NVIDIA CEO Jensen Huang declared AI demand 'utterly parabolic' at Dell Technologies World. The Vera Rubin NVL72 platform cuts agentic inference cost-per-token 10x versus Blackwell.
Key facts
- Vera Rubin NVL72 delivers 10x lower cost-per-token than Blackwell
- 5,000 enterprises run AI on Dell factories with NVIDIA
- Token consumption projected to grow 3,400% by 2030
- AI infrastructure spend could reach $3-4 trillion by 2030
- Vera CPU offers 1.2 TB/s memory bandwidth
Dell Technologies World opened Monday with a joint keynote from Michael Dell and Jensen Huang, centering on the Dell AI Factory with NVIDIA as the platform for enterprise agentic AI. The headline hardware: the Dell PowerEdge XE9812, built on NVIDIA Vera Rubin NVL72, which delivers up to 10x lower cost-per-token than NVIDIA Blackwell for massive-scale agentic AI inferencing [According to NVIDIA's blog post].
Agent sandboxes run 50% faster on NVIDIA Vera than traditional CPUs, while enterprise data queries are up to 3x faster with the Vera CPU. Huang framed the shift: 'We've now arrived at the era of useful AI, which is the reason why demand is going parabolic, utterly parabolic.'
The Vera Rubin Lineup and Enterprise Scale
The PowerEdge XE9812 is joined by three new servers — XE9880L, XE9885L, and XE9882L — the first Dell systems built on NVIDIA HGX Rubin NVL8, supporting up to 144 GPUs per rack with 100% direct liquid-cooled compute nodes and up to 10x the performance of HGX B200. Networking gets the Dell PowerSwitch portfolio with NVIDIA Quantum-X800 InfiniBand and Spectrum-6 Ethernet.

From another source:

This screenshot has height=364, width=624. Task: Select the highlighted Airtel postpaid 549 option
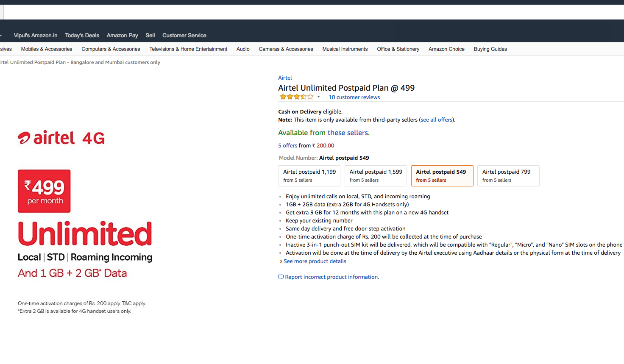click(442, 176)
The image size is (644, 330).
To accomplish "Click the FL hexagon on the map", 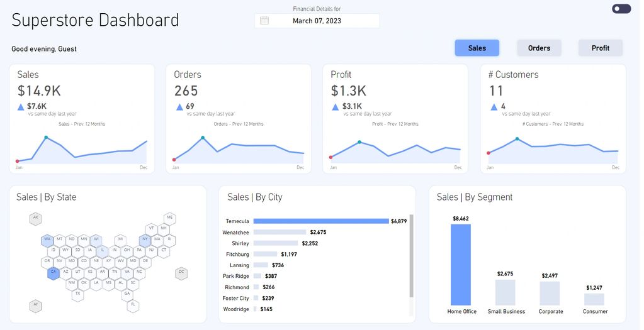I will [133, 305].
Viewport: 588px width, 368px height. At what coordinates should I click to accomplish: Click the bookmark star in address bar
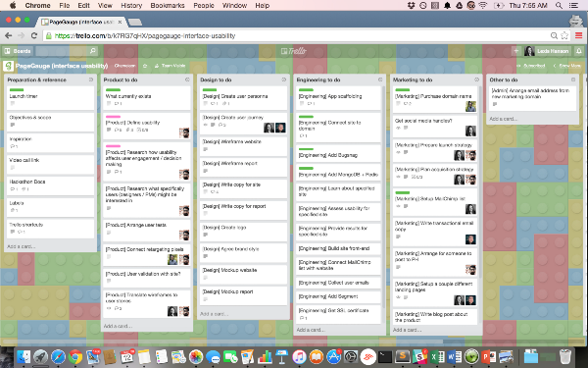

Dell also introduced PowerRack, a fully integrated compute, networking, and storage system engineered as one, aiming to eliminate integration overhead for enterprises. On the CPU side, PowerEdge M9822 and R9822 servers bring NVIDIA Vera CPUs with 1.2 TB/s memory bandwidth, purpose-built for agentic AI workloads.
Michael Dell sized the stakes: worldwide AI infrastructure spending could reach $3-4 trillion by 2030, with token consumption projected to grow 3,400% in the same window. 5,000 enterprises like Lilly, Samsung, and Honeywell are already running AI workloads on Dell AI Factories with NVIDIA.
The Unique Take: Cost Curve Inversion for Agentic Inference
The critical shift here isn't just raw performance — it's the cost-per-token inversion. Prior to Vera Rubin, agentic AI inference was economically prohibitive at scale because each agent loop (plan, tool call, context fetch, response) multiplies token consumption by 5-10x over single-shot generation. Vera Rubin's 10x cost reduction makes the agentic workflow viable where it wasn't before. This aligns with the 3,400% token growth projection: if cost drops 10x, demand expands faster than Moore's Law would predict.

Huang's 'parabolic' language echoes his earlier dispute with Anthropic CEO Dario Amodei over $1 trillion AI revenue forecasts — Huang called that figure 'too conservative' at GTC 2026. The Vera Rubin NVL72 is the hardware bet that enterprise agentic AI will consume tokens at a rate that justifies $3-4 trillion in infrastructure spend by 2030.
What to watch
Watch for Vera Rubin NVL72 pricing and availability timelines from Dell and NVIDIA in Q3 2026. Also track whether enterprise adoption of agentic AI on Dell factories crosses 10,000 customers, and whether rival platforms like AMD's MI400 or Cerebras WSE-3 respond with comparable cost-per-token claims.